Macs in Chemistry

Insanely great science


Physicochemical Property Profile iPython Notebook

I've been making increasing use of iPython notebooks, both as a way to perform calculations but also as a way of cataloging the work that I've been doing. One thing I seem to be doing quite regularly is calculating physicochemical properties for libraries of compounds and then creating a trellis of plots to show each of the calculated properties. In the past I've done this with a series of scripts using several applications.

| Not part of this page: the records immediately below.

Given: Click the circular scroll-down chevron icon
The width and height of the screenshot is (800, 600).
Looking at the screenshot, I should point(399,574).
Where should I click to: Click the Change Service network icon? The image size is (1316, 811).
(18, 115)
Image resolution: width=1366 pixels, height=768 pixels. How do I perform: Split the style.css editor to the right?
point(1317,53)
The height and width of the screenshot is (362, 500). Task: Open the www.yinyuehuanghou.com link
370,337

This seemed an ideal task to try out using an iPython notebook.

Since the calculation involves shape calculations we need to start with 3D structures, these were generated using MOE and I also calculated Normalized ratios of principal moments of inertia descriptors DOI and ensured the ID of each molecule was stored in the molecule. This was then exported in sdf file format.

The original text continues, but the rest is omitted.